In 2013, pro-life Republican Congresswoman Jaime Herrera Beutler announced that the baby girl she and her husband Daniel were expecting had been diagnosed with Potter’s Syndrome. The condition is caused by impaired kidney function. Low amniotic fluid means the lungs don’t develop properly, so the condition has been considered fatal. The couple was advised to abort their daughter, but they refused.
Today, that baby girl is a happy three-year-old.
After learning of the diagnosis, Herrera Beutler asked for prayers, which the family received from across the country. However, that prayer request also brought out the darker side of abortion backers who expected her to ditch her pro-life views in favor of aborting her child. They expected the Congresswoman to spare herself the pain of giving birth to a child who would likely die, and didn’t hold back in their heartless comments:
— Oh goody… and she’s GOP…. let’s all watch this one develop. Let’s see if she follows the party line ….
– Abort the baby. Wait a few months. Get pregnant again. This is not a big deal.
— Why not be proactive and get an abortion?
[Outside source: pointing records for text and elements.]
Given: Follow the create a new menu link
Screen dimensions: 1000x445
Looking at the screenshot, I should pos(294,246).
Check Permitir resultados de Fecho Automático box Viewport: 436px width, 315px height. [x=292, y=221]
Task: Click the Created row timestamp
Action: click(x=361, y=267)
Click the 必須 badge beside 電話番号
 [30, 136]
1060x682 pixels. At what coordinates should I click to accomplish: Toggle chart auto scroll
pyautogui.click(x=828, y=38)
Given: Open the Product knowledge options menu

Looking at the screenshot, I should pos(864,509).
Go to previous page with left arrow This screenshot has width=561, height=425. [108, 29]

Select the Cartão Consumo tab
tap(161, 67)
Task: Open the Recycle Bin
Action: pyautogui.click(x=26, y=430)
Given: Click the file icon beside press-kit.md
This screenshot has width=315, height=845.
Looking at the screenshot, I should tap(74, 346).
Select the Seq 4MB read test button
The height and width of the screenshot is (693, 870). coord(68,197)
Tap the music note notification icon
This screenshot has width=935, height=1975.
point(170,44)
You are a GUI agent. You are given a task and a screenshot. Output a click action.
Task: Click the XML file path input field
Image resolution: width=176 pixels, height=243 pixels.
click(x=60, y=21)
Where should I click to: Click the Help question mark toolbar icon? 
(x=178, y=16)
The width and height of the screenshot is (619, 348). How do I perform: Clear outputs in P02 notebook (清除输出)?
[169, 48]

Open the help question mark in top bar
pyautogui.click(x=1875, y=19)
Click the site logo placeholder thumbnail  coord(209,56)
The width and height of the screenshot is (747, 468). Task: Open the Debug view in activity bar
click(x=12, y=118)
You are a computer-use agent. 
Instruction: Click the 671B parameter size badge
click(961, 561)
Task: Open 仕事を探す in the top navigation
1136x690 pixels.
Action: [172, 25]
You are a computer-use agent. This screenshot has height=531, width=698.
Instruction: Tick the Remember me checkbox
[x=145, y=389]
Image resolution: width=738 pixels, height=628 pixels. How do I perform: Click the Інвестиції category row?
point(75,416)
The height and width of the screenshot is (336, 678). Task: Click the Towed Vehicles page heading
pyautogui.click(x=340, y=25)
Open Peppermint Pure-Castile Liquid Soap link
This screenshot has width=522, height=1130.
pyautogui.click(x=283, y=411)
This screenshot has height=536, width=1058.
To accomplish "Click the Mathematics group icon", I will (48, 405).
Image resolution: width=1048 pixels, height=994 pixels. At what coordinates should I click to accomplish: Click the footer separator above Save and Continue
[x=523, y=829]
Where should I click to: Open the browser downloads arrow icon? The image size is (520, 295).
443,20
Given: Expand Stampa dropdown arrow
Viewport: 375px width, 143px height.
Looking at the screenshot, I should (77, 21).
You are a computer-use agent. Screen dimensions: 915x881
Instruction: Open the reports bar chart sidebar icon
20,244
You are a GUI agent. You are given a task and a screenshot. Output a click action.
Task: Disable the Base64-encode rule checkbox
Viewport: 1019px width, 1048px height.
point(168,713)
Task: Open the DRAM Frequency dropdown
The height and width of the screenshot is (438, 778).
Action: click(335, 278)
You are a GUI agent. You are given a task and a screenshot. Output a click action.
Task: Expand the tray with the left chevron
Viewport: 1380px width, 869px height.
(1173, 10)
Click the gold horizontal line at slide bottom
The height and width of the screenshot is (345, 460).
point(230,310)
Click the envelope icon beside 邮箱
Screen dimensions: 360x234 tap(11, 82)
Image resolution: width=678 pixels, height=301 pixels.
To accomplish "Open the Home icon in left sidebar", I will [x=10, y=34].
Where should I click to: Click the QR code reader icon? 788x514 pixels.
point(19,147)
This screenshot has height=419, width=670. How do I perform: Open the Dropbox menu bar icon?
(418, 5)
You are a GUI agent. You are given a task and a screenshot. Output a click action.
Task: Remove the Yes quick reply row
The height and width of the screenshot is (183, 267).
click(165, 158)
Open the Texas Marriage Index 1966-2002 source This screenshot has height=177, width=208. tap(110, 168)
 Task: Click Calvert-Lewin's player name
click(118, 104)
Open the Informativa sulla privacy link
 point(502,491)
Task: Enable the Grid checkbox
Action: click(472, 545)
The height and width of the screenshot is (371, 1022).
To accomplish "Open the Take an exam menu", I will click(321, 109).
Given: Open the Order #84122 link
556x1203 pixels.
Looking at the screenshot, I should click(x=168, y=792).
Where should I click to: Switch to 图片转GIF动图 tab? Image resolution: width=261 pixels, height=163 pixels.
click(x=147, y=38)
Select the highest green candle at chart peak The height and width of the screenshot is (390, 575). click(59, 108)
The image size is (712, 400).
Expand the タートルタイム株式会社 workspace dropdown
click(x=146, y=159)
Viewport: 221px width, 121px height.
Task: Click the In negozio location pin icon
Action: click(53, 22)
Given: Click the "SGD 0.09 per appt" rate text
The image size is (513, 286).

— She should just go to a Planned Parenthood and be done with “it”, after all, it’s not a human yet.
– I laugh at her in that her political ideology has her in a corner I would wish nobody in.
Rather than give up on their daughter, the couple became her biggest advocates. A parent who had faced a similar situation connected them with doctors at Johns Hopkins who were willing to try an unproven treatment called amnioinfusion. On a weekly basis, infusions would be given to Herrera Beutler to increase the amniotic fluid and give Abigail’s lungs a chance to develop.
“As soon as fluid was introduced to her face you could watch her chest fluctuate in and out. She was practice breathing,” Dan Beutler told KOIN local news.
After five weeks of infusions, Herrera Beutler went into preterm labor — a risk with amnioinfusion — at just 28 weeks in July 2013. Doctors weren’t hopeful that the baby would survive.
“Someone said ‘Look down at your baby,'” Herrera Beutler said. “We looked. She looked up at us, tiny, 2 pounds, 12 ounces. She looked up at us and she opened [her] mouth drew a breath, then cried. And that doesn’t happen if your lungs can’t breathe.”
The little girl received surgery and dialysis and was stable within days after birth. At the time, she was the only known survivor of Potter’s Syndrome.
Her father put law school on hold to take care of her while her mother returned to work as a congresswoman. Then, in February 2016, Dan Beutler gave his daughter the ultimate gift — a kidney. The surgery was a success, and Abigail is now a thriving little girl.
“She’s amazing, hilarious. She’s intelligent,” said her mother.
The couple wants other parents to know that they should never stop advocating for their children and never give up. Innovative medical treatments continue to be discovered, and new research is constantly finding ways to save children with previously fatal diagnoses. (See Baby Jude’s story for another example.)
“Trust your gut and don’t be afraid to raise those questions and advocate and find the doctor who will partner with you,” said Dan Beutler.
The family is not only celebrating the successful kidney transplant between father and daughter. In May of 2016, they welcomed their second child, a baby boy named Ethan. And in November, Herrera Beutler was reelected to a fourth term in Congress and therefore could have a hand in defunding Planned Parenthood.